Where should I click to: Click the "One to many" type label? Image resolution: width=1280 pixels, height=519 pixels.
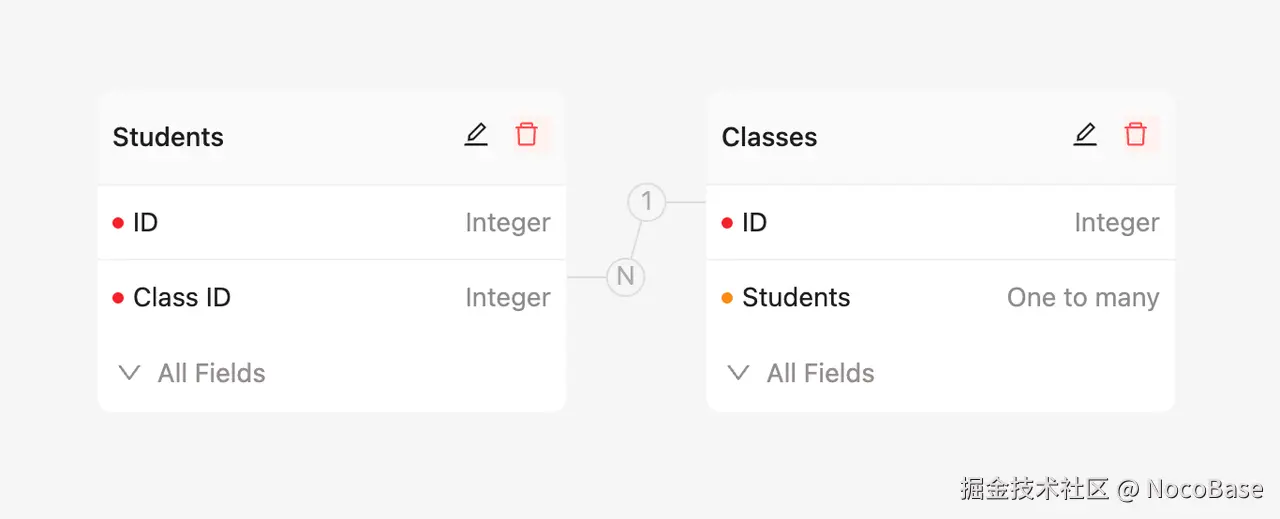1083,298
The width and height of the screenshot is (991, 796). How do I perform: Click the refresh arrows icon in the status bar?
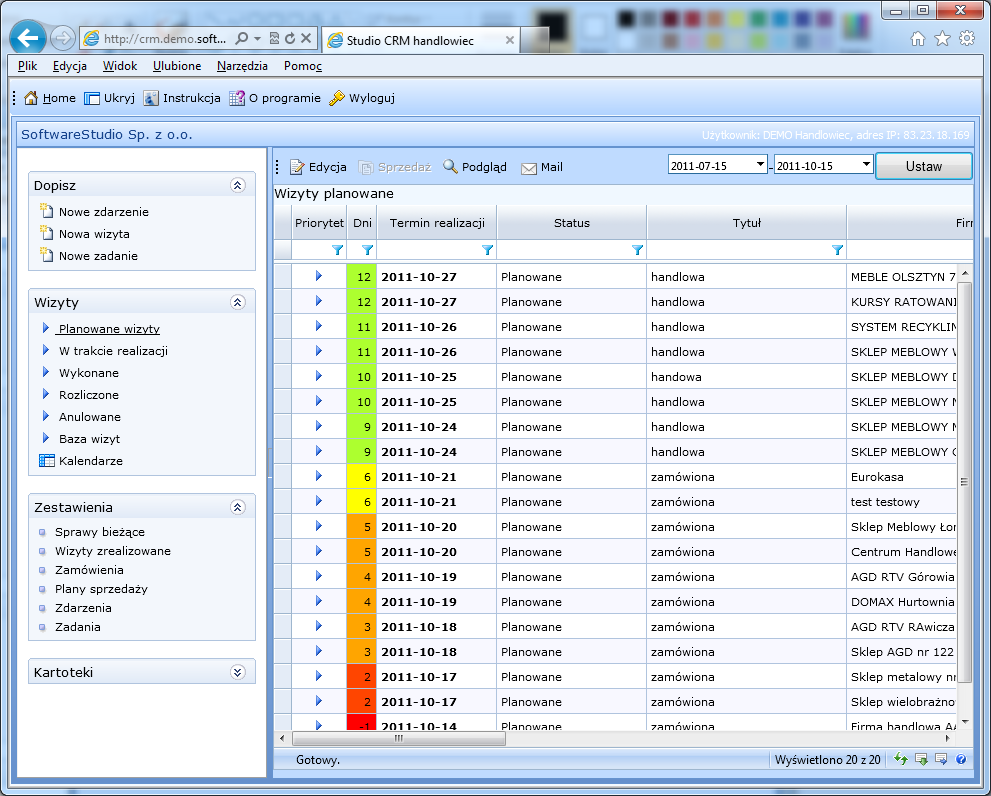point(901,759)
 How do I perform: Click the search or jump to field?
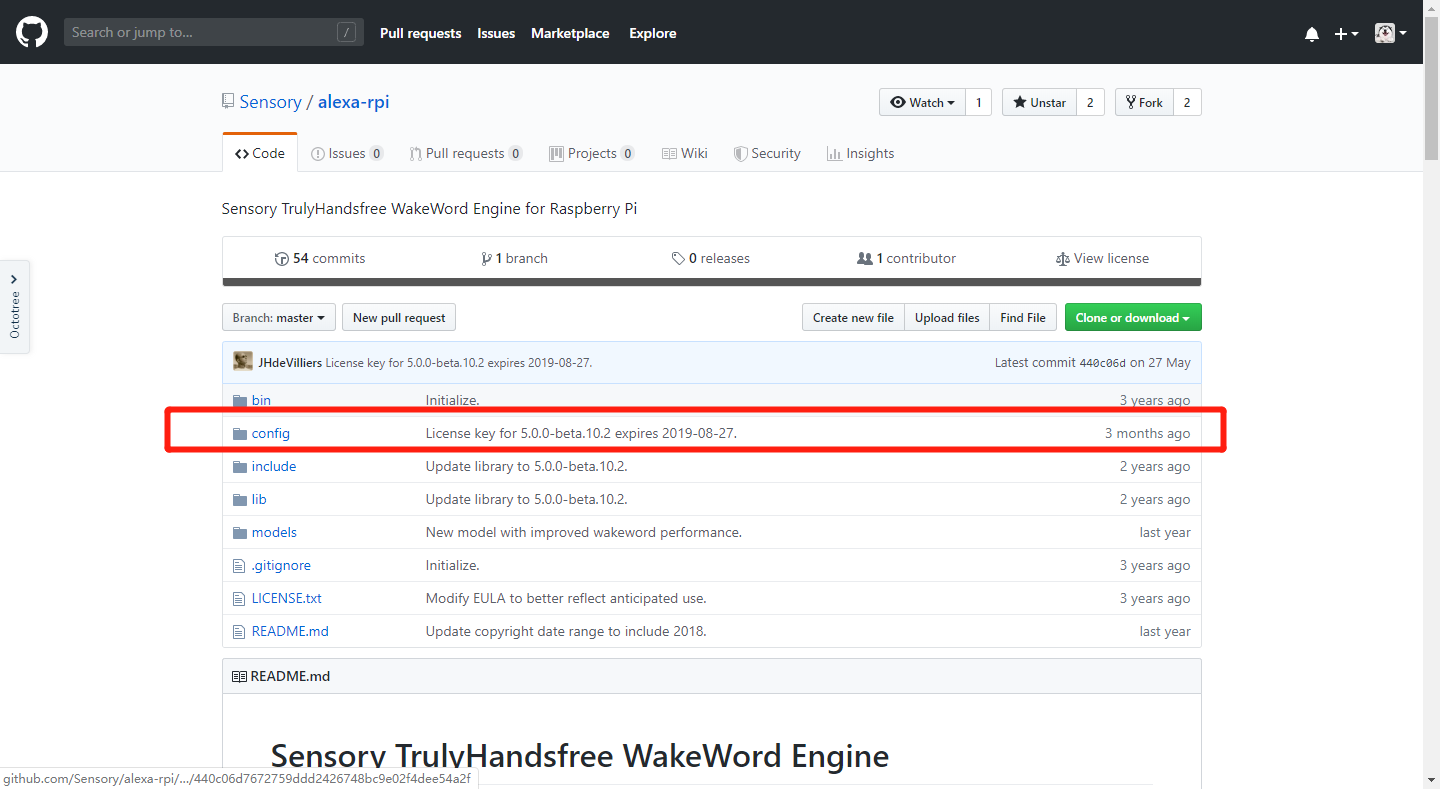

=-=-=

DESCRIPTION OF THE TASK
What the answer must hold is the exact text of every line from the one containing "The width and" through the end of the data, minus any pictures.

ANSWER AREA
The width and height of the screenshot is (991, 796). How do I perform: Click the refresh arrows icon in the status bar?
point(901,759)
 How do I perform: Click the search or jump to field?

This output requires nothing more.